To encourage flexibility, general requirements are kept to a minimum. For the doctorate, these include: taking seven graduate-level seminars including History 709, Introduction to the Graduate Study of History, and, for Americanists only, History 604, the Colloquium on American History; demonstrating proficiency in two languages other than English; completing the Graduate School's residence requirement of 6 semesters of full-time study at a satisfactory level of accomplishment; teaching for at least one year (normally as a teaching assistant); passing the "Q" examination early in the second semester of study; the written and oral "Admission to Candidacy" examination after completion of formal study (the "A" exam); and completing the doctoral dissertation and defending it in a final examination.

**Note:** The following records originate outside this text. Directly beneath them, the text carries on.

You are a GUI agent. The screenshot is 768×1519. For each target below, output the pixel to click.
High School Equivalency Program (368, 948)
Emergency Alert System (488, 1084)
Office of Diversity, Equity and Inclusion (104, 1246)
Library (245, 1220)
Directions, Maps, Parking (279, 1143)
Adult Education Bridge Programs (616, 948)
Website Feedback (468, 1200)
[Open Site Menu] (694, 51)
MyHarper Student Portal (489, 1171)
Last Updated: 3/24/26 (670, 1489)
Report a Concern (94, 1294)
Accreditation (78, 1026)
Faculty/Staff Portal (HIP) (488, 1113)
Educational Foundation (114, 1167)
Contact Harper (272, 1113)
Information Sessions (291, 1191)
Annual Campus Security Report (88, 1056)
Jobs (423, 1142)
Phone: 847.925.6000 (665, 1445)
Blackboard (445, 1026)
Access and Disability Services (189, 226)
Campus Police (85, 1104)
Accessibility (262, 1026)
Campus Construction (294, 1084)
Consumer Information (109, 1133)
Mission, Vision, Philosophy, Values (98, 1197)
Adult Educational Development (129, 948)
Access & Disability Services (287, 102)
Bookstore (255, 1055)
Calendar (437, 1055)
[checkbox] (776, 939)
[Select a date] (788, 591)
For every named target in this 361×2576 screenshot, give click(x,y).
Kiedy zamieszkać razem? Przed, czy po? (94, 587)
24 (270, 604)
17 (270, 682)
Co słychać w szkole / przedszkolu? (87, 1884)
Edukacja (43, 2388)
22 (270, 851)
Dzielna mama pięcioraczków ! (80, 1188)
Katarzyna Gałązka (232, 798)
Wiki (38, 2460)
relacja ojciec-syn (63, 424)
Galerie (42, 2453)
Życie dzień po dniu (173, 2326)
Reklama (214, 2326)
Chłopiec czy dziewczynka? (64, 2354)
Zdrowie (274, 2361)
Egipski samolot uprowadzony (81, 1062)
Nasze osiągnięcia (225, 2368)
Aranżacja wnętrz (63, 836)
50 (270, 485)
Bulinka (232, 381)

All incoming doctoral students take a proficiency examination in an appropriate foreign language at the beginning of the first term of residence. Those who do not pass the exam enroll in suitable language courses until proficiency is acquired. Proficiency in two foreign languages (or for Americanists, one language and statistics) must be demonstrated before a Ph.D. degree candidate is eligible to take the Admission to Candidacy examination. The Admission to Candidacy exam is partly oral and partly written and is usually taken in the third year of study.
Incoming Ph.D. students who hold a master's degree from another university must still complete the requirements listed above. No formal transfer credit is given, but the Special Committee normally takes previous graduate work in history into account, which may speed the student's progress toward the doctorate.